### What to do
Leave out all pictures and retype exactly the lines from the one with "You are a computer-use agent. 800x429 pixels." through the last line of the material.

### Supplied data
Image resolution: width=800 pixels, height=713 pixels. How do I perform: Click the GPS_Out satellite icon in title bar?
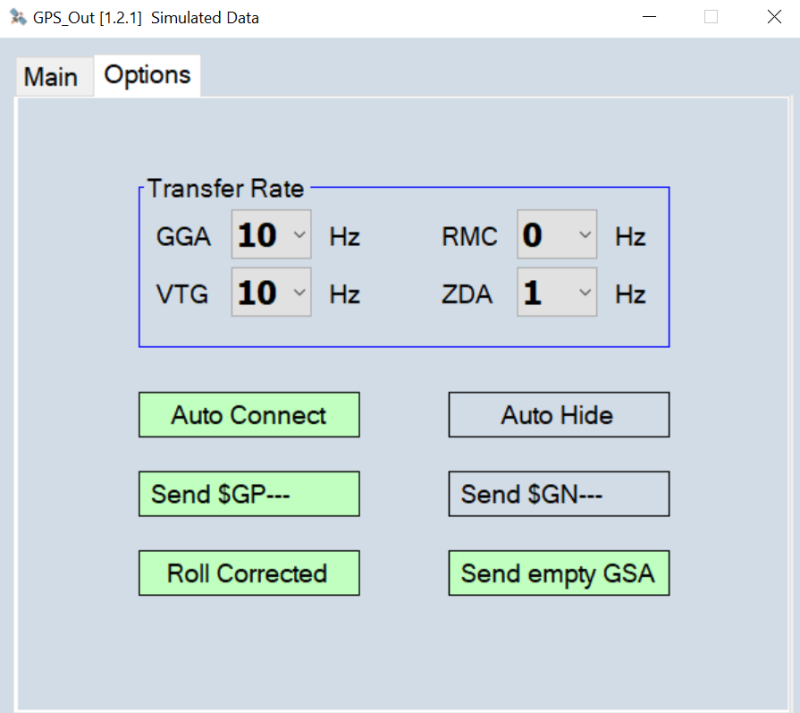pos(17,17)

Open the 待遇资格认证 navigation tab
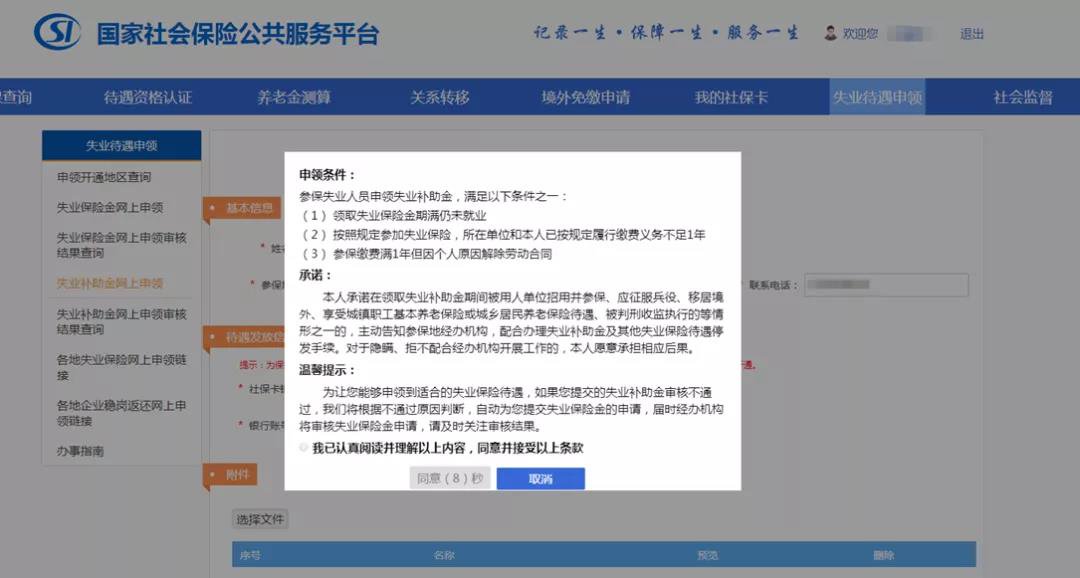[147, 97]
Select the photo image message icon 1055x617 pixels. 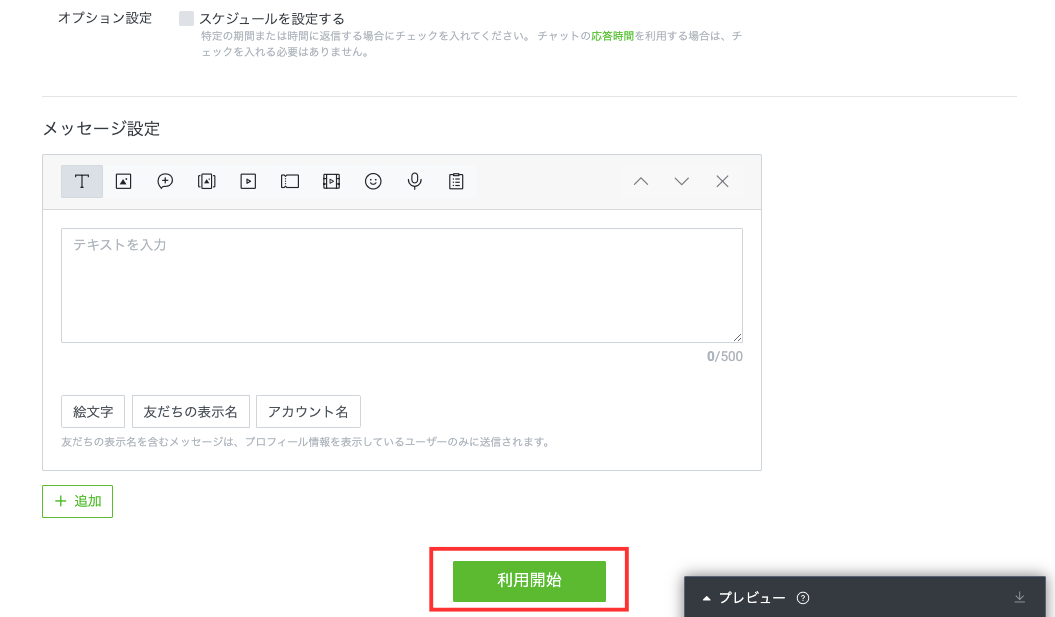pos(124,181)
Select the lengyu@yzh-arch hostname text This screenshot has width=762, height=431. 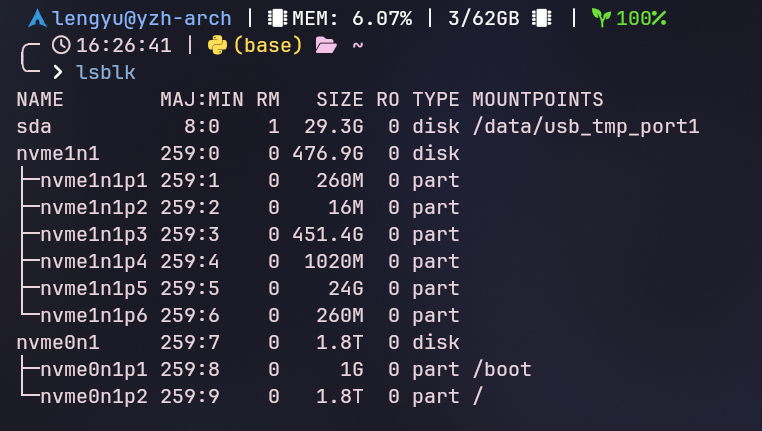tap(142, 18)
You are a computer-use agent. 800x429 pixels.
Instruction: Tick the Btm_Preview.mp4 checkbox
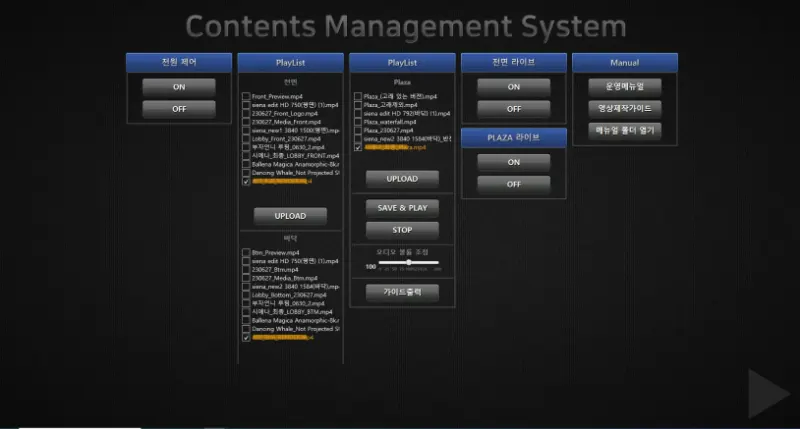246,253
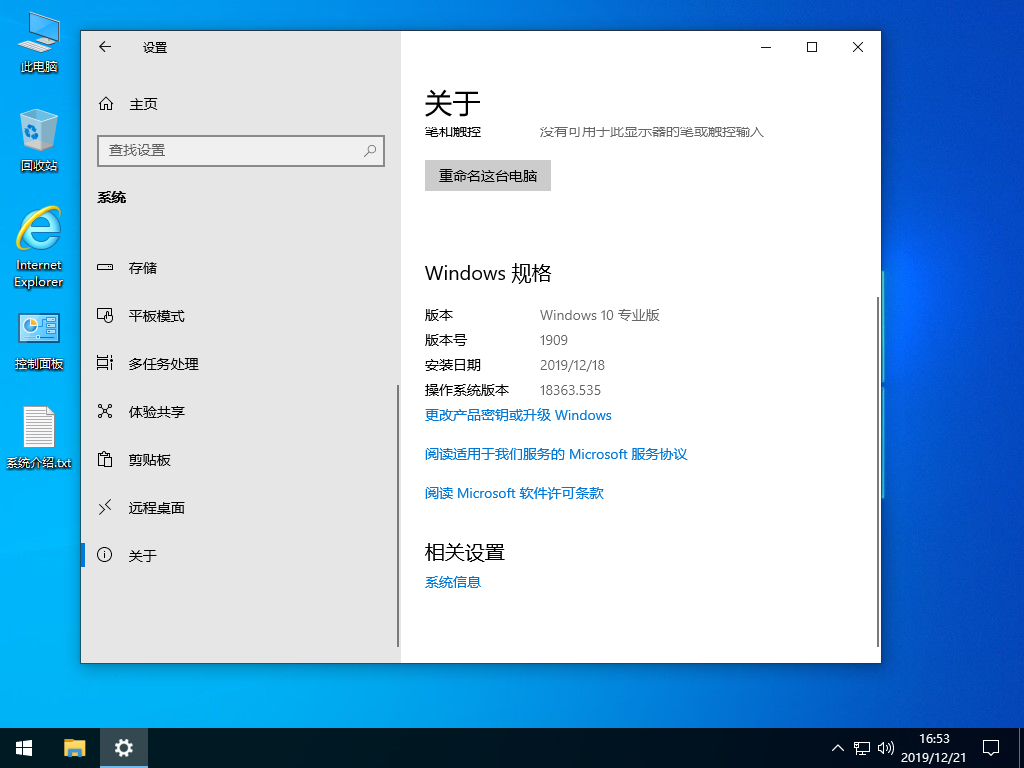Open 剪贴板 clipboard settings

(x=149, y=460)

### Response to this exercise
You are a computer-use agent. 800x429 pixels.
Instruction: Tick the Btm_Preview.mp4 checkbox
246,253
Open 剪贴板 clipboard settings

(x=149, y=460)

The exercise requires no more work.